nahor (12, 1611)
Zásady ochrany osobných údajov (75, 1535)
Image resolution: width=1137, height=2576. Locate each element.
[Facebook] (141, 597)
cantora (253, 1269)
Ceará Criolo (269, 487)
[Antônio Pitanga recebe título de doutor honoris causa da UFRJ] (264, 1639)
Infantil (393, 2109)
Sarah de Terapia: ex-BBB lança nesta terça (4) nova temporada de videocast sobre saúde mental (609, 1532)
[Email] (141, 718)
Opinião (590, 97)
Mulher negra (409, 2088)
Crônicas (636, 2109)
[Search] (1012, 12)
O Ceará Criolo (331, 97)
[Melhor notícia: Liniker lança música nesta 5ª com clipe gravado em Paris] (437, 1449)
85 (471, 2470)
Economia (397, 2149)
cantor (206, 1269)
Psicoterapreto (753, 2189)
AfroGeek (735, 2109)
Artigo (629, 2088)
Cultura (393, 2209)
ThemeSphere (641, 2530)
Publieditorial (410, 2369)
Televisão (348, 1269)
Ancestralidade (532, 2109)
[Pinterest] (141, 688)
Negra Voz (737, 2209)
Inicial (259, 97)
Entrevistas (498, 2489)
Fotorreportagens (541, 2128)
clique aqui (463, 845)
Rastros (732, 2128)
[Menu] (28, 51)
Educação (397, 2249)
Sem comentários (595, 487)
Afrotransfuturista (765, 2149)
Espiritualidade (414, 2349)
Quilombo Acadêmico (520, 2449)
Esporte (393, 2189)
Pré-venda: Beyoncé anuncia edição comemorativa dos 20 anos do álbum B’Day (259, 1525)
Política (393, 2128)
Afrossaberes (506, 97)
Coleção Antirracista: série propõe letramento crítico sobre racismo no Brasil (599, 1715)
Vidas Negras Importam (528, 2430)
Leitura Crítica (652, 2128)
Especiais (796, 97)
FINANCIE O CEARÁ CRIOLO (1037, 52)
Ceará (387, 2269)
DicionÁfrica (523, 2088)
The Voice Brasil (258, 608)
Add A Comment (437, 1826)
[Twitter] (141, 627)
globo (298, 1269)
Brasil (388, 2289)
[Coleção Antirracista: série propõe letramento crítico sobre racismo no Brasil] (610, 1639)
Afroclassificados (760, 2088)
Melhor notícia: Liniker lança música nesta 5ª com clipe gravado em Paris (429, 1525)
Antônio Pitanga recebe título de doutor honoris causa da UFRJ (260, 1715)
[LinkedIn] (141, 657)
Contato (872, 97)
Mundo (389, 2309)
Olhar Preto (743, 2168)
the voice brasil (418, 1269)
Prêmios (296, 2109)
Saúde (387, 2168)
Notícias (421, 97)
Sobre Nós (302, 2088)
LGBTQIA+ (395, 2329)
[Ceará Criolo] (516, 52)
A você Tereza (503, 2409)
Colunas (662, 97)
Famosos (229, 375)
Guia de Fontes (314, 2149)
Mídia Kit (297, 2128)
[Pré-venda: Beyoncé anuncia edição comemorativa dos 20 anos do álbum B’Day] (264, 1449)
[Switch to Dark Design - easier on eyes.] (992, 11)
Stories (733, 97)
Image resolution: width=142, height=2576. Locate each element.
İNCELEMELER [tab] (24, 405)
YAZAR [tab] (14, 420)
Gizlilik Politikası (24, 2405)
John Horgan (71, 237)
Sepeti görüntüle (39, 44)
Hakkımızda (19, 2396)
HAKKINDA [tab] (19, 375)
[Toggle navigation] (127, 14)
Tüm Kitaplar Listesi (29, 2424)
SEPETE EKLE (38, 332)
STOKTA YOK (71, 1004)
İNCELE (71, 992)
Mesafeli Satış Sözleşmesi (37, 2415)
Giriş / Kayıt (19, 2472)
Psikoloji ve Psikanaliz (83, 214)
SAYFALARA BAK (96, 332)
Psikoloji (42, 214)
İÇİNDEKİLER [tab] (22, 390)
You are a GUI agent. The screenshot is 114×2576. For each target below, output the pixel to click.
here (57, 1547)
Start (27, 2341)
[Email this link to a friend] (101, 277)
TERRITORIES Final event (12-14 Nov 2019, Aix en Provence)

--------

Work instructions: Find every line in the listing that has the string "álbum", then give the count by itself.

Answer to this problem: 2